TEXT SEGMENT

Question

[Londondrug]

There are 8 chairs in a row. 8 persons,including 3 males and 5 females would take a seat there. What's the probability that at least 2 males will sit beside each other?

[Academic Actuary]

Do you have a numerical answer? I got 26/56 but I don't know if it is correct.

[daaaave]

I have a couple of arguments that give 36/56.

Serious suggestion for small combinatorics problems: list out all the possibilities and count. There are 8 choose 3 = 56 ways to seat the people, so listing them and counting should take you under 3 minutes. More importantly, listing them will help you see patterns that will let you understand where the combinatorial formulas come from. Not listing cases in a combinatorics problem that you can't do is like not drawing a picture in a geometry problem that you can't do.

[daaaave]

Four solutions:

1. List out the possibilities. Number the chairs 1 through 8 from left to right. Then to have at least 2 men beside each other, we need the men to sit in one of the following arrangements of seats:

Spoiler:

Code:

123 124 125 126 127 128
234 235 236 237 238
134 345 346 347 348
145 245 456 457 458
156 256 356 567 568
167 267 367 467 678
178 278 378 478 578

There are 36 such cases, giving us 36/56.

DATA EXCERPT
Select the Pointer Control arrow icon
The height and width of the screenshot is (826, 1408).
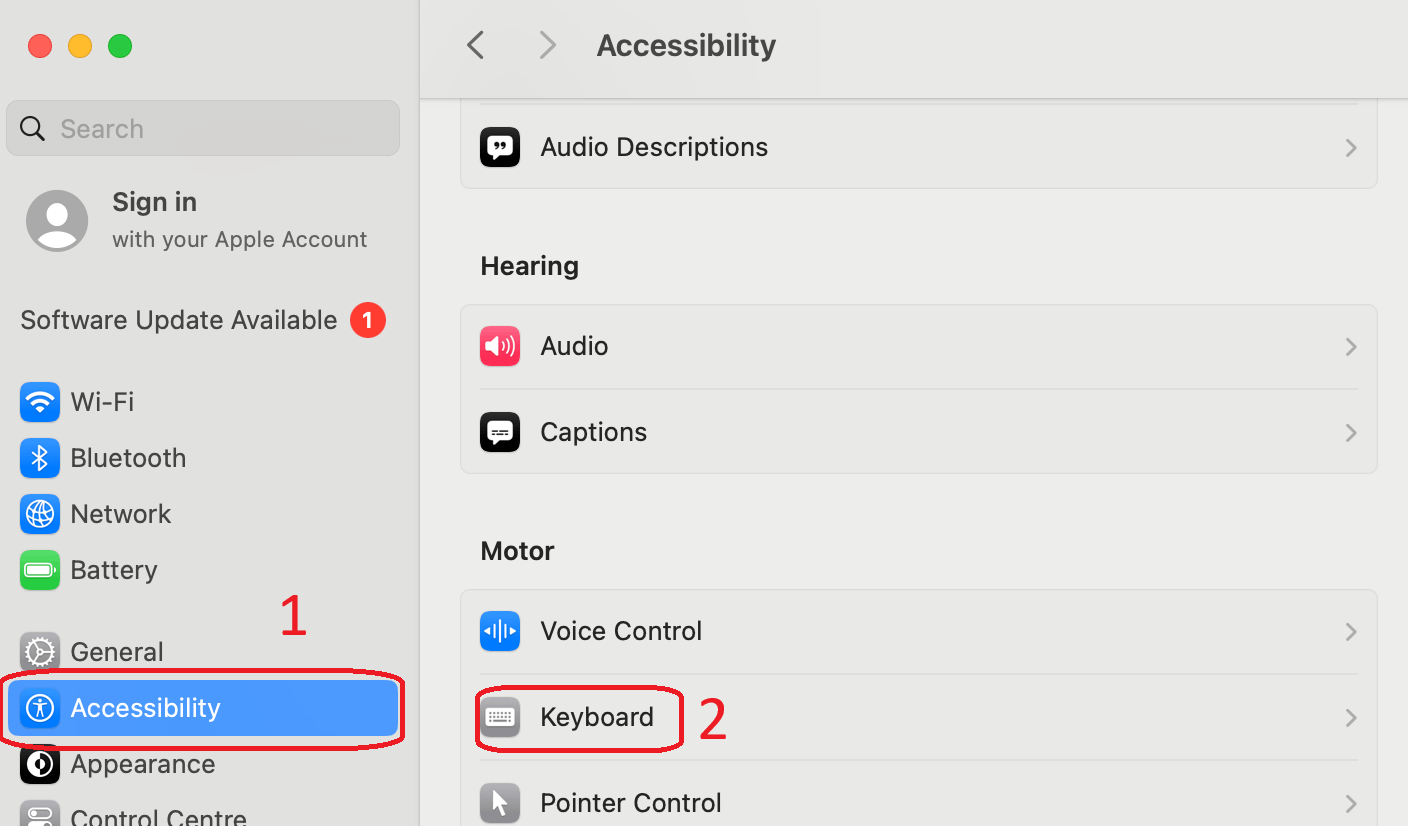[500, 803]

TASKS TO COMPLETE
1. In the seating-probability thread, what numerical answer did Academic Actuary get?
2. Repeat the part of the seating-probability thread from "Do you have" to "you can't do.".

WORKED ANSWERS
1. 26/56

2.
Do you have a numerical answer? I got 26/56 but I don't know if it is correct.

[daaaave]

I have a couple of arguments that give 36/56.

Serious suggestion for small combinatorics problems: list out all the possibilities and count. There are 8 choose 3 = 56 ways to seat the people, so listing them and counting should take you under 3 minutes. More importantly, listing them will help you see patterns that will let you understand where the combinatorial formulas come from. Not listing cases in a combinatorics problem that you can't do is like not drawing a picture in a geometry problem that you can't do.